Again the clamor of breakfast getting ready
The footsteps of brother sister mom dad
All going one way or a different way
Finally out the door
There is quiet

This quiet is different
There is sadness in it
There is terror
Phones ring insistently cell phone wall phone
Footsteps slamming doors
Screaming crying
She will never come
She will never see me
I will have no new friend
I remain here
Under the tree
A reminder untouched
Unthinkable despair
Parents weeping
Retelling the story
Over and over
Brother talking through choked back tears
He was there but he didn’t see
The carnage in first grade
Principal and teachers on the floor
Trying to protect the children
Description of gunfire
Blood everywhere
Twenty children
Who will never have Christmas
My little girl who
Will never see me play with me
Agony longing loneliness
I lie here unseeing useless
I will end up discarded

I’ve been picked up
Along with other gifts
For the little girl
We are driven in the car
To the school
A memorial
Toys teddy bears flowers
All piled up in the cold
Dolls and racecars that were cherished
Fluffy stuffed animals
With Christmas collars
Never to be hugged
Unwrapped gifts
Like me
Added to the pile
Unwrapped gifts placed
By parents who
Couldn’t bear to
Open us see us remember
Their excitement anticipating
Watching their children on Christmas morning
Parents who
Leave us for their children
To open, perhaps,
In heaven.


I couldn’t even pretend to fathom what parents and families in Newtown have been going through.
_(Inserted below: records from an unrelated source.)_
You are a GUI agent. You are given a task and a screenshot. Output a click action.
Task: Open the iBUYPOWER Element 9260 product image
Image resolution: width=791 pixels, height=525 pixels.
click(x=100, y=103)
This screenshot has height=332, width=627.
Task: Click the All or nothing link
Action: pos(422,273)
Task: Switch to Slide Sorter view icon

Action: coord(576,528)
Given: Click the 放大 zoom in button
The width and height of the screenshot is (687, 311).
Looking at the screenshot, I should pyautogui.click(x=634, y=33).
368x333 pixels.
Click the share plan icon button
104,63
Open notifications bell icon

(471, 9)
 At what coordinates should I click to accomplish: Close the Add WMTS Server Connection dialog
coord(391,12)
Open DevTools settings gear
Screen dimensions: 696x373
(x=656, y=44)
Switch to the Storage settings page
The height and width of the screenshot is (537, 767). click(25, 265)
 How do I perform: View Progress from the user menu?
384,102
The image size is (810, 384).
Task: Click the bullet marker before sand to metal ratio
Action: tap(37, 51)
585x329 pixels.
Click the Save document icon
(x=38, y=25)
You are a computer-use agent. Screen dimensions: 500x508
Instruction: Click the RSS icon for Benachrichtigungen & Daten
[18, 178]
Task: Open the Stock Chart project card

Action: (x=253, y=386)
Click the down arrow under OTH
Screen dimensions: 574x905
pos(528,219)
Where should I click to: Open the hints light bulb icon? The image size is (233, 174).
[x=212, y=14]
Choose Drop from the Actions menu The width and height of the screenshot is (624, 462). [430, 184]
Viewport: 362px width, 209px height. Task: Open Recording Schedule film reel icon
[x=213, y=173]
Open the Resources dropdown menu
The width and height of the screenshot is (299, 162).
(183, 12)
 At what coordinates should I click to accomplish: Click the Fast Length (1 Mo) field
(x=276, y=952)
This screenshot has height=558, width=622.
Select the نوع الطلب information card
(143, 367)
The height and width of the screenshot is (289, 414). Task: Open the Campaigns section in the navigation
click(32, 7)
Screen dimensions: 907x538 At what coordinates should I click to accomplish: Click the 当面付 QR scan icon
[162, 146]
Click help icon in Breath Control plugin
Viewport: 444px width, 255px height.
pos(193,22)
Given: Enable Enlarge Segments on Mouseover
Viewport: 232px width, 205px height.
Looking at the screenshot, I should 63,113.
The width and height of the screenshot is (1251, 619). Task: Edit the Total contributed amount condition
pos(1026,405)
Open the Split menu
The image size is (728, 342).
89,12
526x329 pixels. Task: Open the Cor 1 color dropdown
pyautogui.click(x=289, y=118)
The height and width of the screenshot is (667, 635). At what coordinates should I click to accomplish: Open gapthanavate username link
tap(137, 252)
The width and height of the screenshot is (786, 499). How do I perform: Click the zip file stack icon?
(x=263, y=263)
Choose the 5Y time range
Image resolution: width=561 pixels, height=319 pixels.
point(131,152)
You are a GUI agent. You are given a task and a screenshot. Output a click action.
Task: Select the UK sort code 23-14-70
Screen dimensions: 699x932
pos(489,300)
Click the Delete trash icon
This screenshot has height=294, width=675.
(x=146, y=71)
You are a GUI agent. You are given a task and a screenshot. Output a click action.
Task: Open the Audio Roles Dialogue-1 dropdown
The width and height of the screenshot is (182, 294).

So I had to write it from a different point of view and as I said, instead of prose, it ended up being a freestyle poem. I don’t mean to minimize the feelings of pain and grief of those close to these children by using a doll’s point of view. But I was thinking about the personal things, the Christmas without them, the already bought presents wrapped under the tree. How have these parents dealt with these objects of holiday tradition? And as a mom, I thought of what I would do. This was the anonymous story of any one of those families that lost a little girl, or little boy, to senseless death.